When the mammoth Cavite rally repudiated their political mullahs, Gov. Jonvic Remulla and Rep. Boying Remulla, with a massive display of Leni support, there emerged a silent contest for bigger rally crowds. These rallies became transformed. When it was their turn, the Leni-Kiko rally became an excuse for the Pangasinenses to host a bigger fiesta than Cavite, complete with hermano and hermana mayor making sure the cultural shows were delightful and the rally stage pulsating with colored lights.

But Pampanga, the home of the eternal Christmas parol, cannot be outdone, so we see the Pampangos straining to outdo themselves, dazzling the event with lanterns, serving a thousand kilos of sisig for the fiesta. At one point, the firefly effect of smartphone lights waving to the music in the dark was just exquisite. There is no stopping this rally dynamic. As for matching the humongous Pasig rally, well, wait until Makati makes its move.

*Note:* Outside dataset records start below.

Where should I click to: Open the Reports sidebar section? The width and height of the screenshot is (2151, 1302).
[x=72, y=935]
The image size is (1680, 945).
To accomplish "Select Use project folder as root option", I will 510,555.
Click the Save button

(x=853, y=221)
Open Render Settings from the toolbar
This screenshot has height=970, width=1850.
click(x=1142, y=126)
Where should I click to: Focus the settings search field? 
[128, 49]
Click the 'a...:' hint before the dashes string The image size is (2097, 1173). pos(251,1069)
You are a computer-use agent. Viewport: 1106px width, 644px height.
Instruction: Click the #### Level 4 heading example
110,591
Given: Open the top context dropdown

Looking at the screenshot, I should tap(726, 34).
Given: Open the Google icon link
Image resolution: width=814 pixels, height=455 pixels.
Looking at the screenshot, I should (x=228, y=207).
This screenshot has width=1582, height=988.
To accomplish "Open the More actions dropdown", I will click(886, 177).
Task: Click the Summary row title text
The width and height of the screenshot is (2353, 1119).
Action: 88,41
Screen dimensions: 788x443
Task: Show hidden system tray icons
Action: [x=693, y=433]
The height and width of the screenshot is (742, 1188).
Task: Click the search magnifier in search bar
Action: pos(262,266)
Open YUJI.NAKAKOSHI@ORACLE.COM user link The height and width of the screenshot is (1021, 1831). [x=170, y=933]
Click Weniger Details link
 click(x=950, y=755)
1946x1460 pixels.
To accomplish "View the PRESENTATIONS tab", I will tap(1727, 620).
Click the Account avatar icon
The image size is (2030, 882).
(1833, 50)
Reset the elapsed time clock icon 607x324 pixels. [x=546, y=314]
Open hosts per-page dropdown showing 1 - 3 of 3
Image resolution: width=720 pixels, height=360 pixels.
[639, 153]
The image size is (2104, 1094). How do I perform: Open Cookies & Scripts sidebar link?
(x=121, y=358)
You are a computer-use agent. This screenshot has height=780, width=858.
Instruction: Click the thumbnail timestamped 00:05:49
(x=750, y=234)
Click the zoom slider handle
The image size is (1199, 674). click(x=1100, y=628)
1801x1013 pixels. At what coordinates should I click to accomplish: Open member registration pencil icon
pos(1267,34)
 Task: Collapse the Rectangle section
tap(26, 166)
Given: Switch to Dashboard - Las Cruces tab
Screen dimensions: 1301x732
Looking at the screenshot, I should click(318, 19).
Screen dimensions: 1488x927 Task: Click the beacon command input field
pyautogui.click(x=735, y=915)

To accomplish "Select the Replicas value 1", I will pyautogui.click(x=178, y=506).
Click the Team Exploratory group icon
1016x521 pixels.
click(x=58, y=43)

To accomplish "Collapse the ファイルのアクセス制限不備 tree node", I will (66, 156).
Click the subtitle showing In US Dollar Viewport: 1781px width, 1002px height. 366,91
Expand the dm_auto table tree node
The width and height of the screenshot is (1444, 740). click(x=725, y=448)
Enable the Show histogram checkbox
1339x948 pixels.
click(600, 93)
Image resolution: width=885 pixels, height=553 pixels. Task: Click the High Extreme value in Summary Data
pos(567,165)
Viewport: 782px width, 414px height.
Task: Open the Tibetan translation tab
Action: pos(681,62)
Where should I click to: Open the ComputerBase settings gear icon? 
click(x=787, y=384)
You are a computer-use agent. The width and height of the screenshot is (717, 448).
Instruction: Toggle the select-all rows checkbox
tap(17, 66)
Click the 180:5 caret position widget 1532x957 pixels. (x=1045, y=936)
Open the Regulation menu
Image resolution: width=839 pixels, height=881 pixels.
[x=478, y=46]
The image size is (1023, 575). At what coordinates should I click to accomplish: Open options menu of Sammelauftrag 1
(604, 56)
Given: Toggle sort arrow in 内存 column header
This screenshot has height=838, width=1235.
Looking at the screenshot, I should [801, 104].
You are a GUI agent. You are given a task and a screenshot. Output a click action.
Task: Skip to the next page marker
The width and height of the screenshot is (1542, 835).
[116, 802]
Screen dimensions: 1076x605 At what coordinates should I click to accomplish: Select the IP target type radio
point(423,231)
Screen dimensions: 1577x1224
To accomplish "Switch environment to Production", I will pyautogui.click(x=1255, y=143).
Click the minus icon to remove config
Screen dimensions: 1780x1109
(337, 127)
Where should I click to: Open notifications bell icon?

This dynamic is no longer just about a political campaign. There is something spiritual and magical about this civic effervescence. It is almost like a slo-mo people power event. There seems to have emerged a collective psychological awakening. The movie “Himala” comes to mind, the need for the people to believe in something, and religious mental pathways are never far behind. I realized this when I saw a homemade poster held by a teenager in Pampanga, it read MiracleNiLord—“leNi” in the center was highlighted in red.

Meanwhile, there is a furious debate on Facebook about the meaning of the latest Pulse Asia survey. There is an amusing surrealism about this tempest in a teapot. Oftentimes, we are fixated on lagging, not the leading, indicators. The weather bulletin on TV may be telling us the storm holds sway, but I look out the window and I see the bright sun.